#### [MATERIAL PROVIDED]
BEGIN

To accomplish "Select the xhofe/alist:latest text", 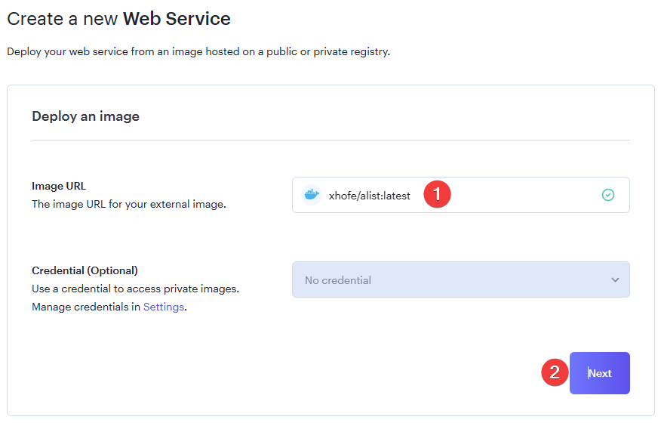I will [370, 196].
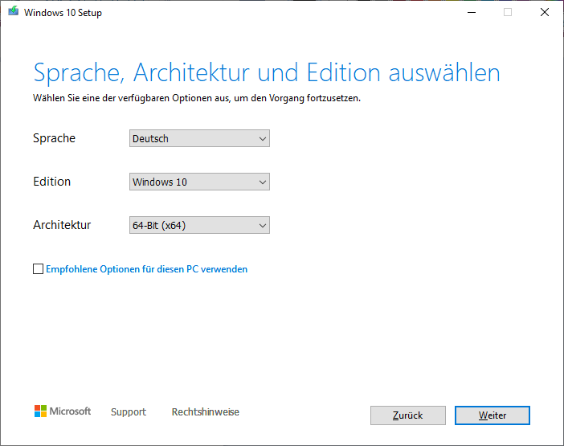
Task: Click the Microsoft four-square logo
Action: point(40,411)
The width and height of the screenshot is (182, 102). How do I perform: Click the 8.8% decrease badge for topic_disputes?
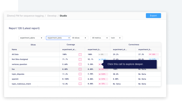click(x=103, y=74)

END
BEGIN

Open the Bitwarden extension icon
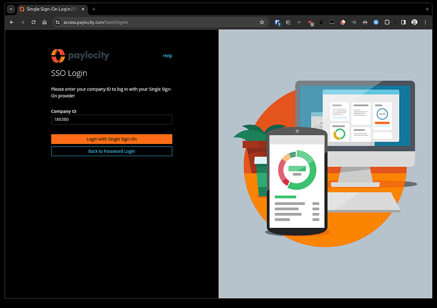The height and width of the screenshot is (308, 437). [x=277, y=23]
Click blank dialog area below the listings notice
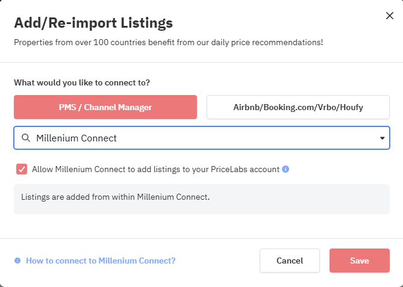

END
BEGIN

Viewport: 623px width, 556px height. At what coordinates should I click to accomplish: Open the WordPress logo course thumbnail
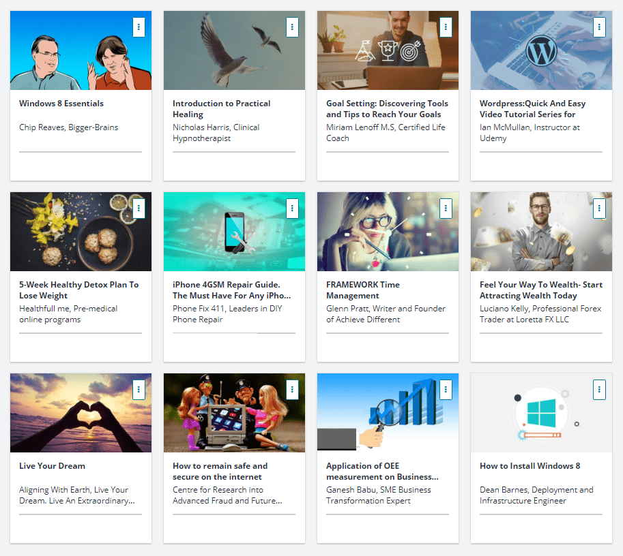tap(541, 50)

END

#### [EXERCISE BRIEF]
Only the lines starting at the one with "Open the Bitwarden extension icon" and ending at the one with "Click blank dialog" should be printed, each exactly as it appears in the material above; the pictures are to be omitted.

#### [RESULT BELOW]
Open the Bitwarden extension icon
The height and width of the screenshot is (308, 437). [x=277, y=23]
Click blank dialog area below the listings notice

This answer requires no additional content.